OBJECTIVES: To determine whether pathological brain overgrowth precedes the first clinical signs of autism spectrum disorder (ASD) and whether the rate of overgrowth during the first year is related to neuroanatomical and clinical outcome in early childhood.

DESIGN, SETTING, AND PARTICIPANTS: Head circumference (HC), body length, and body weight measurements during the first year were obtained from the medical records of 48 children with ASD aged 2 to 5 years who had participated in magnetic resonance imaging studies. Of these children, 15 (longitudinal group) had measurements at 4 periods during infancy: birth, 1 to 2 months, 3 to 5 months, and 6 to 14 months; and 33 (partial HC data group) had measurements at birth and 6 to 14 months (n = 7), and at birth only (n = 28).
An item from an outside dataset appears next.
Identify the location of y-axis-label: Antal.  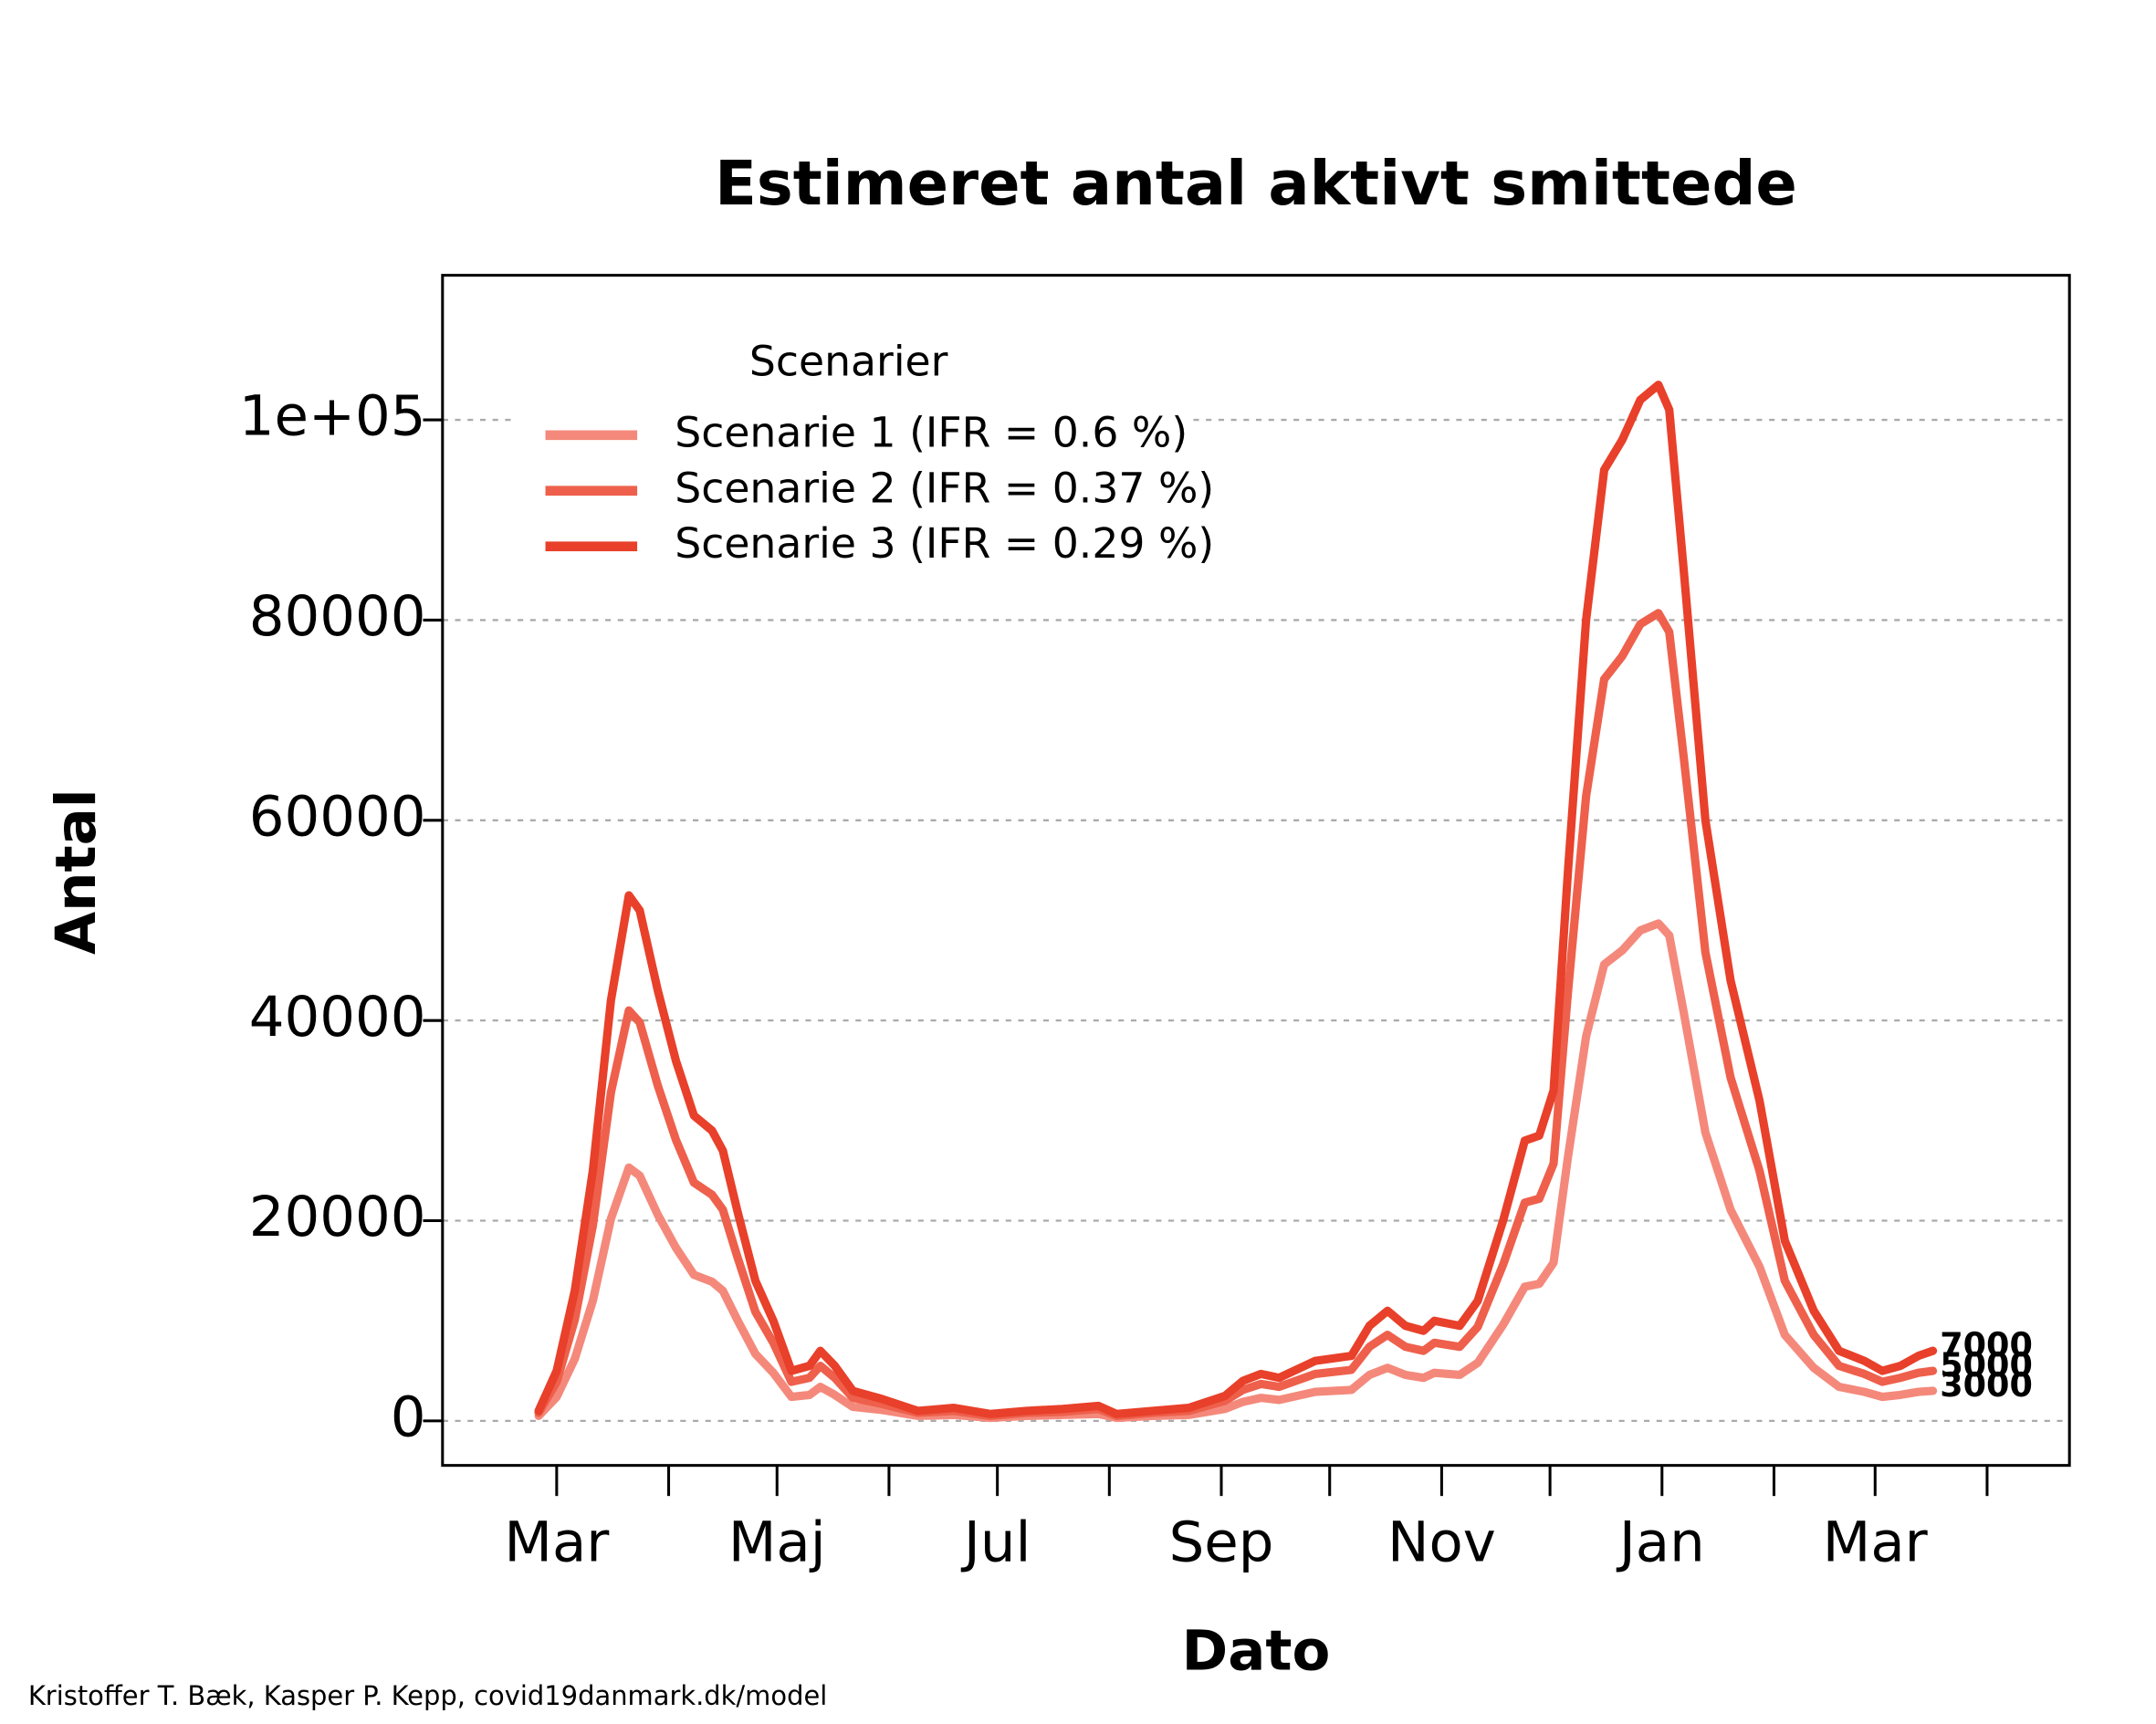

MAIN OUTCOME MEASURES: Age-related changes in infants with ASD who had multiple-age measurements, and the relationship of these changes to brain anatomy and clinical and diagnostic outcome at 2 to 5 years were evaluated by using 2 nationally recognized normative databases: cross-sectional normative data from a national survey and longitudinal data of individual growth.

RESULTS: Compared with normative data of healthy infants, birth HC in infants with ASD was significantly smaller (z = -0.66, P<.001); after birth, HC increased 1.67 SDs and mean HC was at the 84th percentile by 6 to 14 months. Birth HC was related to cerebellar gray matter volume at 2 to 5 years, although the excessive increase in HC between birth and 6 to 14 months was related to greater cerebral cortex volume at 2 to 5 years. Within the ASD group, every child with autistic disorder had a greater increase in HC between birth and 6 to 14 months (mean [SD], 2.19 [0.98]) than infants with pervasive developmental disorder-not otherwise specified (0.58 [0.35]). Only 6% of the individual healthy infants in the longitudinal data showed accelerated HC growth trajectories (>2.0 SDs) from birth to 6 to 14 months; 59% of infants with autistic disorder showed these accelerated growth trajectories.

CONCLUSIONS: The clinical onset of autism appears to be preceded by 2 phases of brain growth abnormality: a reduced head size at birth and a sudden and excessive increase in head size between 1 to 2 months and 6 to 14 months. Abnormally accelerated rate of growth may serve as an early warning signal of risk for autism.